Administration did not experience the same confidence of its board when it came to the north side, however. 

Board trustees voted seven to one against a recommendation to move Superior Collegiate Vocational Institute students to Hammarskjold High School in 2017.

Under the plan, St. James, C.D. Howe and Vance Chapman Public Schools would have all closed and its students would have been relocated to a renovated Superior in September 2018. 

Trustees were critical of a wide array of the plan's elements from the provincially-mandated review process in general to Superior having been built for older children.  

"I think we have to be very careful when we start giving away neighbourhood schools. It sounds great to have some big, fancy school but we've done that in the past and we've lost because of it at times," said Trustee Ron Oikonen. 

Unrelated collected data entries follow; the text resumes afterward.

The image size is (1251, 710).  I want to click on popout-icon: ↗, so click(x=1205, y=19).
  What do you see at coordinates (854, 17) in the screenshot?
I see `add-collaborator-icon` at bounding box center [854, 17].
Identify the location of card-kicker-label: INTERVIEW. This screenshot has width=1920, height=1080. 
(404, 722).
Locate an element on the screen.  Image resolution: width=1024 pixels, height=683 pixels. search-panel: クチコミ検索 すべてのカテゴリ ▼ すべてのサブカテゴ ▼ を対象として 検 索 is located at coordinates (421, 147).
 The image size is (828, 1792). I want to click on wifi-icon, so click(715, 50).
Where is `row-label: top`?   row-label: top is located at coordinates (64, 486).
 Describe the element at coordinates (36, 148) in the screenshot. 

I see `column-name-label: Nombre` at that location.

"I'm particularly concerned about St. James. That's the only inner-city school on the north side. It's still a bright school. There are a lot of community groups and they're helping the clientele there. If we send them to a great big school, I think some of them wouldn't be happy."  

Trustee Marg Arnone spoke passionately as the policy's lone supporter. She praised the Hammarskjold property as having recreational space, room to expand and while it's close to Red River Road businesses, it's also isolated from the thoroughfare and its neighbours.  

"To me, it's a smart thing to do. After all, they're going to spend eight, nine, 10 years there," Arnone said.  

Why shouldn't they have the best when they're growing up? Why shouldn't someone from St. James come from a 100-year-old school and experience that? I think it's just the right thing to do." 

Superior students and their parents celebrated what they saw as saving their school, which was constructed in 2009 to accommodate Port Arthur Collegiate Institute (PACI) and Hillcrest Collegiate Vocational Institute at a cost of $32 million.  

"I truly believe Superior should stay open because it was built to be a high school," said Superior Grade 10 student Madilyn Rappard. 

"It kind of made no sense to shut down after just a few years of being open."